Let $\sigma\in G(E/\mathbb{Q})$. Since $E=\mathbb{Q}(2^{1/3},\omega)$, it suffices to define $\sigma$'s action on $E$ by defining its action on $\omega$ and $2^{1/3}$.

First, we consider $\sigma(2^{1/3})$. $\sigma$ must send conjugates to conjugates - that is, if $x\in E$, the minimal polynomial of $x$ must be the same as the minimal polynomial of $\sigma(x)$. Therfore, we must have $\sigma(2^{1/3})=2^{1/3}$, $\omega 2^{1/3}$, or $\omega^2 2^{1/3}$. Similarly, $\sigma(\omega)$ must go to $\omega$ or $\omega^2$. (Note that $\sigma(\omega)$ can't go to $\omega^3=1$, since this would not fix $\mathbb{Q}$.)

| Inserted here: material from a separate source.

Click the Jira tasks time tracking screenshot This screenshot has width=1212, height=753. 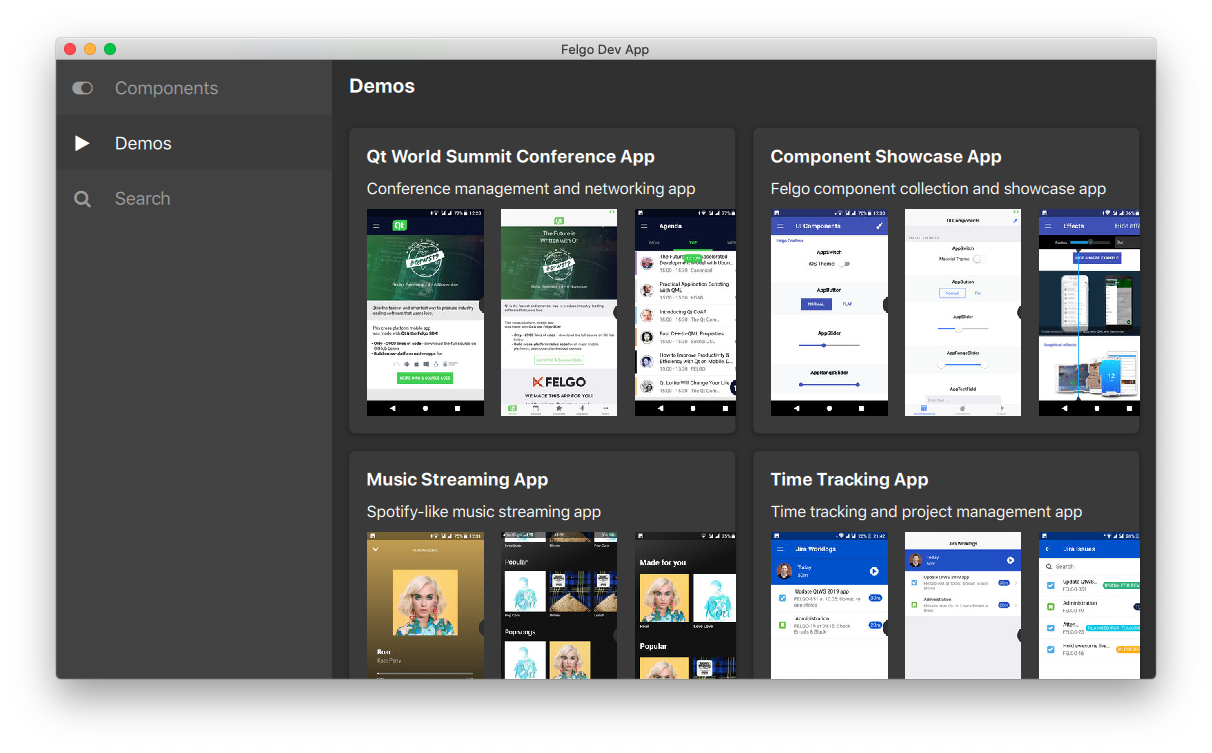pyautogui.click(x=829, y=605)
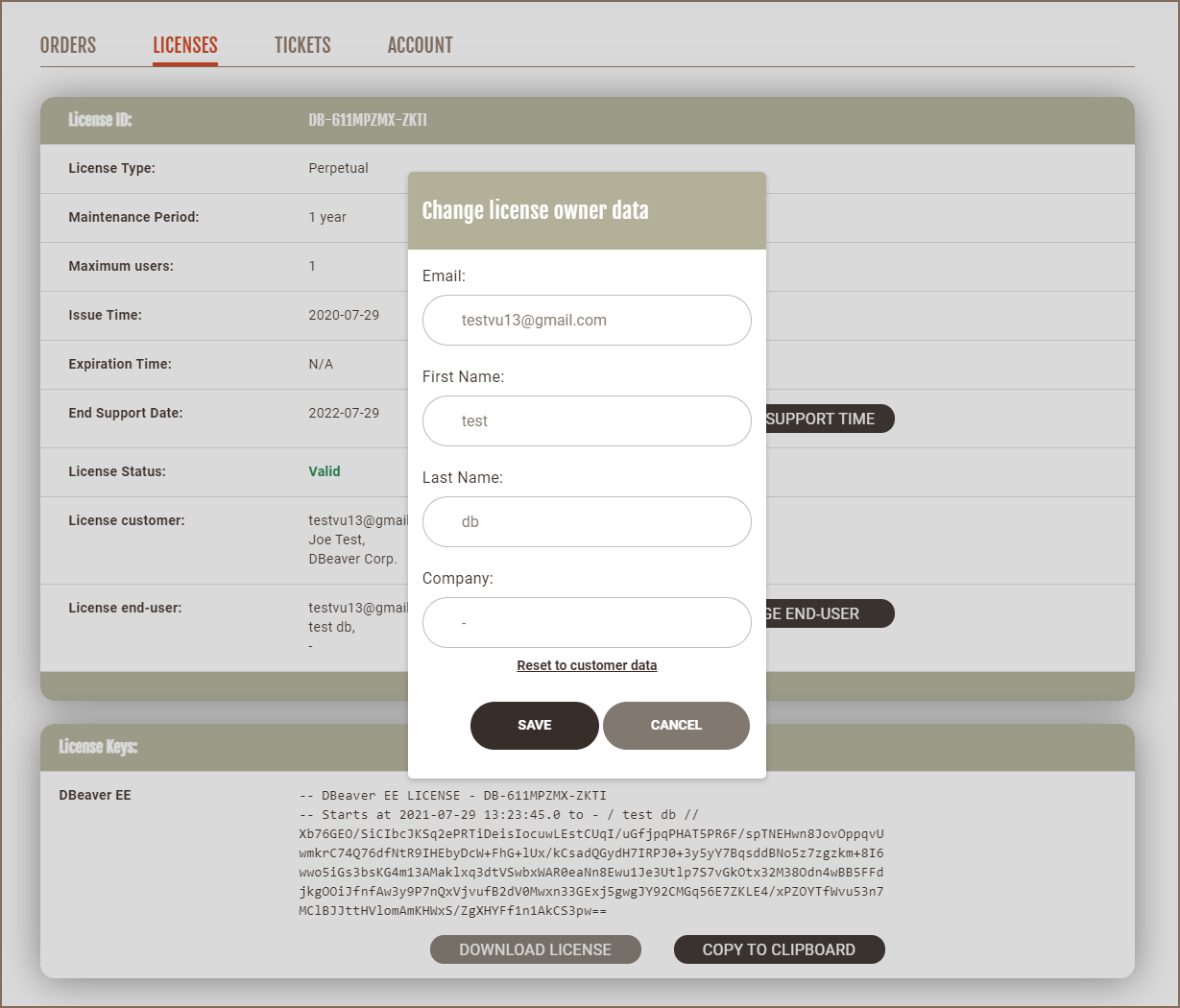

Intuitively we see it's best to define $$\rho:\left\{\begin{array}{l}2^{1/3}\mapsto \omega 2^{1/3}\\\omega\rightarrow\omega\end{array}\right. \text{ and }\tau:\left\{\begin{array}{l}2^{1/3}\mapsto 2^{1/3}\\\omega\rightarrow\omega^2\end{array}\right.$$ We can easily verify that $\rho$ and $\tau$ are indeed automorphisms of $E$ fixing $\mathbb{Q}$, and therefore that $\langle \sigma,\tau \rangle\leqslant G(E/\mathbb{Q})$. Indeed, by design we can write any admissible $\sigma\in G(E/\mathbb{Q})$ in terms of $\sigma$ and $\tau$, so we expect $\langle \sigma,\tau \rangle = G(E/\mathbb{Q})$. We confirm by matching the presentation of $\langle \sigma,\tau \rangle$ to $$D_3=\langle r,s|r^3,s^2,r^s=r^{-1}\rangle$$ that $\langle \sigma,\tau \rangle = G(E/\mathbb{Q})=D_3$.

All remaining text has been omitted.